A new scientific paper, titled “Dichotomy in the definition of prescriptive information suggests both prescribed data and prescribed algorithms: biosemiotics applications in genomic systems,” seeks to study functional information in biological systems.
As we’ve discussed before, the concept of “Shannon information” does not distinguish between functional information and non-functional information and, for this reason, it is not always useful as a measure of biological information. As a result, many theorists have suggested developing methods for measuring biological information that take into account the function of the sequence. There have been a variety of terms employed for measuring functional biological information — complex and specified information (CSI), prescriptive information (PI), or Functional Sequence Complexity (FSC). The paper states:
Biological information frequently manifests its “meaning” through instruction or actual production of formal bio-function. Such information is called Prescriptive Information (PI). PI programs organize and execute a prescribed set of choices. Closer examination of this term in cellular systems has led to a dichotomy in its definition suggesting both prescribed data and prescribed algorithms are constituents of PI. This paper looks at this dichotomy as expressed in both the genetic code and in the central dogma of protein synthesis. An example of a genetic algorithm is modeled after the ribosome, and an examination of the protein synthesis process is used to differentiate PI data from PI algorithms.
(David J. D’Onofrio, David L. Abel, and Donald E. Johnson, “Dichotomy in the definition of prescriptive information suggests both prescribed data and prescribed algorithms: biosemiotics applications in genomic systems,” Theoretical Biology and Medical Modelling, Vol. 9:8 (2012).)
They are not the only ones to recognize the need to measure biological information in terms of its function. In 2003, Nobel Prize-winning origin-of-life researcher Jack Szostak wrote a review article in Nature lamenting that the problem with “classical information theory” is that it “does not consider the meaning of a message” and instead defines information “as simply that required to specify, store or transmit the string.” According to Szostak, “a new measure of information — functional information — is required” in order to take account of the ability of a given protein sequence to perform a given function. In 2007 Szostak co-published a paper in Proceedings of the National Academy of Sciences, with Robert Hazen and other scientists, furthering these arguments. Criticizing those who insist on measuring biological complexity using the outmoded tools of Shannon information, the authors wrote, “A complexity metric is of little utility unless its conceptual framework and predictive power result in a deeper understanding of the behavior of complex systems.” Thus they “propose to measure the complexity of a system in terms of functional information, the information required to encode a specific function.”

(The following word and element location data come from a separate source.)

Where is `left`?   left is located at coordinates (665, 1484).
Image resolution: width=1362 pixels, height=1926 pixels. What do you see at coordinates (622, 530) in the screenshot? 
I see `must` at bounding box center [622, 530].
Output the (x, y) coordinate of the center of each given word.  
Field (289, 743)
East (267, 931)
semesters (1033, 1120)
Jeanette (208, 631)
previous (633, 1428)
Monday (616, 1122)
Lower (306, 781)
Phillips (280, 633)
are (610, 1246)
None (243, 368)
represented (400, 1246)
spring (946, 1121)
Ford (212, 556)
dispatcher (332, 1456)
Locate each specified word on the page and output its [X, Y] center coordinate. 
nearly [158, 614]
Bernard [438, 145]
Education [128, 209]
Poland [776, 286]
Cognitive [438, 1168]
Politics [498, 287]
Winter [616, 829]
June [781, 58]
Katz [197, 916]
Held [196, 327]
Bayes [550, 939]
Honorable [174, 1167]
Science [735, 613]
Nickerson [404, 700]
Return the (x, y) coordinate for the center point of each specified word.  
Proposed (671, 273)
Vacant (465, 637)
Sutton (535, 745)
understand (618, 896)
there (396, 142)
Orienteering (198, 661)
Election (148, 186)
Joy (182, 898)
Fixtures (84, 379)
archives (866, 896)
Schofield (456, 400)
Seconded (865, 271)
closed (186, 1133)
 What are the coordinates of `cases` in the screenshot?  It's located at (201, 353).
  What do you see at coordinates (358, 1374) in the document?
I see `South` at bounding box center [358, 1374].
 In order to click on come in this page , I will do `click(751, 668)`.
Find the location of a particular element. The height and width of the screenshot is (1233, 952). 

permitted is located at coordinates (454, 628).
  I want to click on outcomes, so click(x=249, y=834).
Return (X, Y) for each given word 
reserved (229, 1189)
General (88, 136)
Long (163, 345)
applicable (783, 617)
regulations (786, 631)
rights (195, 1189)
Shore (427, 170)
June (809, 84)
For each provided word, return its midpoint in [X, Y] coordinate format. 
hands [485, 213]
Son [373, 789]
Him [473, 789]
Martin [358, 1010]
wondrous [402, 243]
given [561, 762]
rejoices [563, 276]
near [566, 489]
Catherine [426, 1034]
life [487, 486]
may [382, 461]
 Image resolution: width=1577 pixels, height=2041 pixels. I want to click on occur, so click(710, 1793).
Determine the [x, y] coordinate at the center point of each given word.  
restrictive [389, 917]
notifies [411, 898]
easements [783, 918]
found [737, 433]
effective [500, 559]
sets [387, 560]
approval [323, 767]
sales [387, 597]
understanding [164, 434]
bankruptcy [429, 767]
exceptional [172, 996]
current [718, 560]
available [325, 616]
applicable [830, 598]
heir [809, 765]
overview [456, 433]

This new paper in Theoretical Biology and Medical Modelling suggests taking much the same approach, looking specifically at how the ribosome handles information. According to the paper:
In our view the ribosome is a machine that executes a sequence of discrete instructions operating upon a set of arbitrary discrete codon packages (PI data) producing a protein product as its output. The machine can produce any variation of protein product by simply changing the syntax of both the tRNA (anti-codon/amino acid map) and the DNA codons.
The authors argue that the ribosome uses an “algorithm” to create proteins:
An operational analysis of the ribosome has revealed that this molecular machine with all of its parts follows an order of operations to produce a protein product. This order of operations has been detailed in a step-by-step process that has been observed to be self-executable. The ribosome operation has been proposed to be algorithmic (Ralgorithm) because it has been shown to contain a step-by-step process flow allowing for decision control, iterative branching and halting capability. The R-algorithm contains logical structures of linear sequencing, branch and conditional control. All of these features at a minimum meet the definition of an algorithm and when combined with the data from the mRNA, satisfy the rule that Algorithm = data + control. Remembering that mere constraints cannot serve as bona fide formal controls, we therefore conclude that the ribosome is a physical instantiation of an algorithm.
This algorithm is instantiated via a “programming language”:
There is a synergy between the machinery of the ribosome and its coherence with the language context of the DNA/RNA environment, reinforcing the prescribed algorithmic operations of the ribosome. There is no known physicodynamic cause for the codon to tRNA translation scheme. Since all genes can be modeled using rules (be they grammar or logical) rather than physicodynamic determinism, we inductively assert that the operation and organization of the genome operate under the influence of a programming language. The genome can be considered as a collective ensemble of instructions and data. Portions of the DNA sequences are algorithmic instantiations. This is evidenced for example, by pre-initiation, enhancer and promoter regions, lincRNA’s, siRNA’s and a host of other instructive sequences, that collectively instruct direct functionality such as gene regulation. In addition to the instruction constructs, the genome is also composed of data in the form of codons. This results in mature mRNAs that are handled as data by other processors (ribosome) which are executing their own algorithms. In other words there are “multiple programming languages” in the cell.
And what, in our experience, generates programming languages?